Mary Lou McDonald: 'The idea of Fianna Fáil and Fine Gael being returned again for five years is unthinkable'

Mary Lou McDonald remains adamant that a coalition of the left can still be formed.

Mary Lou McDonald: 'The idea of Fianna Fáil and Fine Gael being returned again for five years is unthinkable'

Mary Lou McDonald remains adamant that a coalition of the left can still be formed which would bring Sinn Féin into Government, and said that the idea of Fianna Fáil and Fine Gael returning to power for five years is “unthinkable”.

“I mean this, as clear as day, we have been elected in very large numbers to be in Government, even to lead the next Government,” she said.

Ms McDonald was speaking in the wake of an event at a community centre in Ringsend in south inner city Dublin.

She said that having made contact with all parties in the Dáil last week this week will be “about getting more work done, and deepening those conversations with those respective parties”.

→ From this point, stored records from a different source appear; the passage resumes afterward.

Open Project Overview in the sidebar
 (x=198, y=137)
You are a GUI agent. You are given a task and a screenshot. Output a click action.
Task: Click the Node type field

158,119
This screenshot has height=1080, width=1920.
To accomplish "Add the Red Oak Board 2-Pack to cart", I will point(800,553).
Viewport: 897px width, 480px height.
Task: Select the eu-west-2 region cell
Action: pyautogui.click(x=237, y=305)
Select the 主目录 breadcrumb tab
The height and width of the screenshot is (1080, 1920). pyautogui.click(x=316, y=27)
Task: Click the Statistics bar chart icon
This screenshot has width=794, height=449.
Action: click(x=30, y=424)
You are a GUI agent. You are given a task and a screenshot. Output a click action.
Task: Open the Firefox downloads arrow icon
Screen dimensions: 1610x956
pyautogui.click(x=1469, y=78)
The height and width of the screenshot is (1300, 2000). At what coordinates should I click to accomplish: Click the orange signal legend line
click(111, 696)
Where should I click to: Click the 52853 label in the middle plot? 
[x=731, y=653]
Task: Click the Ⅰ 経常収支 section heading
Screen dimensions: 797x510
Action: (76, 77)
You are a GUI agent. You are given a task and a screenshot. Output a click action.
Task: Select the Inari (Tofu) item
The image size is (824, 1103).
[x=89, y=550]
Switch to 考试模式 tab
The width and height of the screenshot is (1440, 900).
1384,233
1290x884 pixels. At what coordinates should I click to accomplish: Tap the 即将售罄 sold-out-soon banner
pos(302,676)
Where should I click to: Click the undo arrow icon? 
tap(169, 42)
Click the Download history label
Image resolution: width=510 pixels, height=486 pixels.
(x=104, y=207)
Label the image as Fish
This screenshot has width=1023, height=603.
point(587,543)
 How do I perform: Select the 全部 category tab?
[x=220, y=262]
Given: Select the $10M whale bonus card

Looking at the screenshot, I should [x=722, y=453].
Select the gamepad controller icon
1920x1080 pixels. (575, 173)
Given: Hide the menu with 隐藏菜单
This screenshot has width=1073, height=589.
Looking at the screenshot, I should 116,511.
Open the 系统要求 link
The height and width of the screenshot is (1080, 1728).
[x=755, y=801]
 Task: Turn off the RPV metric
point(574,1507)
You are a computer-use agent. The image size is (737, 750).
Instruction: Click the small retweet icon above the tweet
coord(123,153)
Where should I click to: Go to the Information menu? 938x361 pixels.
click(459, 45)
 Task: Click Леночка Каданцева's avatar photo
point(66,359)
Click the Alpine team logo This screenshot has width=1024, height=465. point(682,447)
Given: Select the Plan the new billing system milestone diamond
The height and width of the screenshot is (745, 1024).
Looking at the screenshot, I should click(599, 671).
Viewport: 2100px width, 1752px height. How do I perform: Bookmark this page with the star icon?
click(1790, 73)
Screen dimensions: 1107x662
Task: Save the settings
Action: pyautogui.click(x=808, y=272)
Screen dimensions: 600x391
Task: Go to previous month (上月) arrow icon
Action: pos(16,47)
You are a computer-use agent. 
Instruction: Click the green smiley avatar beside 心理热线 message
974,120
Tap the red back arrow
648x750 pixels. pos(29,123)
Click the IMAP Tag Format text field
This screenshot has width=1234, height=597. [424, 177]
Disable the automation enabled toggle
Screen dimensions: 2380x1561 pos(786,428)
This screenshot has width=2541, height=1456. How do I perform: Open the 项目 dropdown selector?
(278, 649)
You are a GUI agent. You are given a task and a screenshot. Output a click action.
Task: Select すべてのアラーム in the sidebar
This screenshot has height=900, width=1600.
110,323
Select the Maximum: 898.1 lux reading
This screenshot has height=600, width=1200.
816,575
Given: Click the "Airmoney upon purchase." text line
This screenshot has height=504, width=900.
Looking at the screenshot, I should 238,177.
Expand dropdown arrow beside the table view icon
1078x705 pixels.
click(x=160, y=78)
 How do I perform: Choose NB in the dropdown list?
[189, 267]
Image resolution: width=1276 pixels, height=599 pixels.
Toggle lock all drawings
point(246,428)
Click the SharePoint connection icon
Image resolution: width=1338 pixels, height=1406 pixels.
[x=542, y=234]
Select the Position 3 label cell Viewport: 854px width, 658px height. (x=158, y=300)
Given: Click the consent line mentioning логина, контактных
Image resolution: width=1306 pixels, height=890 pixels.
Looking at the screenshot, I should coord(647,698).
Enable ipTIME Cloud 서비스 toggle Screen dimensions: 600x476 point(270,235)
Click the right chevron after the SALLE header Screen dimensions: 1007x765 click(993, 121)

“There is undoubtedly a solid block of TDs for change for a new Government. I remain very determined that we deliver that Government,” she said, adding that “now we need to knuckle down on policy issues” on housing and the pension age, key issues which saw Sinn Féin gain great traction with the electorate.

“The idea of Fianna Fáil and Fine Gael being returned again for five years is unthinkable,” she said.

“We can be clear that the outgoing Government was deeply unpopular, failed people in many and profound ways, and the people voted for change.”

Regarding the state of play which now sees the Green Party and its 12 TDs meeting with every party in Leinster House in an attempt to reach a consensus for Government, Ms McDonald said that she would ask those entities to examine their common cause with Sinn Féin.

“I don’t want to speak for other parties. What I can say is that with the Greens, with the Social Democrats, with Independents 4 Change, with Solidarity People Before Profit - there are very strong commonalities in our platforms and I think our first job is to investigate that and to make that more clear and to put substance around it,” she said.

Last week Eoin Ó Broin, Sinn Féin’s housing spokesman, had said that a left wing rainbow coalition would not be feasible given the numbers in the Dail, and that a new Government couldn’t be formed without Fianna Fáil.

“That’s what we need to figure out,” Ms McDonald said as to how a stable Government can be created from the various strands of left TDs that emerged from the election.

“The only thing that has come back to me very clearly speaking to people out and about over the last number of days is that there is no appetite for Fine Gael and Fianna Fail,” she said.

She said that the idea that the options now are either a grand coalition or another election is “not inevitable”.

I don’t think we’re destined to be in opposition at all, we have an extremely strong mandate and it’s a mandate for Government.

“If there is an election, then we will go and fight the election, I am not fearful of an election,” she said.

Regarding Breege Quinn, the mother of murdered Paul Quinn who this morning made a speech at Stormont in Belfast, Ms McDonald said that the issues between Ms Quinn and Sinn Féin’s Minister for Finance in the North Conor Murphy “will not be mediated over the airwaves”.

“I wish her peace of mind and above all I wish her justice because those that carried out this brutal murder are still at large,” she said.

Ms McDonald was speaking at an event at a community centre in Ringsend in south inner city Dublin, where, amongst other things, she gave an impromptu rendition of the Macarena, a dance first popularised in the late 1990s.